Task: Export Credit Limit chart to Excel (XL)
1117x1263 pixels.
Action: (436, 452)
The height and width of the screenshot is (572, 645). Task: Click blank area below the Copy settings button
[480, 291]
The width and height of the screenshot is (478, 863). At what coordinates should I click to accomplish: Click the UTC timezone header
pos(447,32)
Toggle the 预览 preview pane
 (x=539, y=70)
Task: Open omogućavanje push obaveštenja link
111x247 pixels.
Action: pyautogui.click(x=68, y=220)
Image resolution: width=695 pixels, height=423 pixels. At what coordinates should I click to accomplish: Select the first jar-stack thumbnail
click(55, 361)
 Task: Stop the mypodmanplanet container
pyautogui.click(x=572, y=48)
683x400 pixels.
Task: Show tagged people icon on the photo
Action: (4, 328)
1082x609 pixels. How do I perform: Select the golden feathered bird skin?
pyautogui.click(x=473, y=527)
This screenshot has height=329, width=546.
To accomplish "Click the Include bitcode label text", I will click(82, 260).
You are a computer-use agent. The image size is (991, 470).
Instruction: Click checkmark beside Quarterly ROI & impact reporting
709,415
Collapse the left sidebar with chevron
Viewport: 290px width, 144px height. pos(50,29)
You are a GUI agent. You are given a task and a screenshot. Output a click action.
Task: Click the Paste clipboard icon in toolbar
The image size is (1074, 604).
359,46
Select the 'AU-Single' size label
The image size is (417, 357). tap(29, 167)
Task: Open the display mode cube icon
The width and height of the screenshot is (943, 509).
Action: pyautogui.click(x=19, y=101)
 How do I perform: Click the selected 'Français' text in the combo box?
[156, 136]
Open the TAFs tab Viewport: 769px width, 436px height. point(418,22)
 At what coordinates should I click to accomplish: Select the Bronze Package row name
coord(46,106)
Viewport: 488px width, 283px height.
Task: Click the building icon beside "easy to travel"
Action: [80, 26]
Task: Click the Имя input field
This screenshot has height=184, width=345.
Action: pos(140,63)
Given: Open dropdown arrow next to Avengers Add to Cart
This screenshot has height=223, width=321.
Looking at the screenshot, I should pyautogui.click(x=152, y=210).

:::

» **EXERCISE REQUIREMENTS**
Can you copy the entire listing above line for line, leaving every character unchanged?

» **THE REPLY**
Task: Export Credit Limit chart to Excel (XL)
1117x1263 pixels.
Action: (436, 452)
The height and width of the screenshot is (572, 645). Task: Click blank area below the Copy settings button
[480, 291]
The width and height of the screenshot is (478, 863). At what coordinates should I click to accomplish: Click the UTC timezone header
pos(447,32)
Toggle the 预览 preview pane
 (x=539, y=70)
Task: Open omogućavanje push obaveštenja link
111x247 pixels.
Action: pyautogui.click(x=68, y=220)
Image resolution: width=695 pixels, height=423 pixels. At what coordinates should I click to accomplish: Select the first jar-stack thumbnail
click(55, 361)
 Task: Stop the mypodmanplanet container
pyautogui.click(x=572, y=48)
683x400 pixels.
Task: Show tagged people icon on the photo
Action: (4, 328)
1082x609 pixels. How do I perform: Select the golden feathered bird skin?
pyautogui.click(x=473, y=527)
This screenshot has height=329, width=546.
To accomplish "Click the Include bitcode label text", I will click(82, 260).
You are a computer-use agent. The image size is (991, 470).
Instruction: Click checkmark beside Quarterly ROI & impact reporting
709,415
Collapse the left sidebar with chevron
Viewport: 290px width, 144px height. pos(50,29)
You are a GUI agent. You are given a task and a screenshot. Output a click action.
Task: Click the Paste clipboard icon in toolbar
The image size is (1074, 604).
359,46
Select the 'AU-Single' size label
The image size is (417, 357). tap(29, 167)
Task: Open the display mode cube icon
The width and height of the screenshot is (943, 509).
Action: pyautogui.click(x=19, y=101)
 How do I perform: Click the selected 'Français' text in the combo box?
[156, 136]
Open the TAFs tab Viewport: 769px width, 436px height. point(418,22)
 At what coordinates should I click to accomplish: Select the Bronze Package row name
coord(46,106)
Viewport: 488px width, 283px height.
Task: Click the building icon beside "easy to travel"
Action: [80, 26]
Task: Click the Имя input field
This screenshot has height=184, width=345.
Action: pos(140,63)
Given: Open dropdown arrow next to Avengers Add to Cart
This screenshot has height=223, width=321.
Looking at the screenshot, I should pyautogui.click(x=152, y=210).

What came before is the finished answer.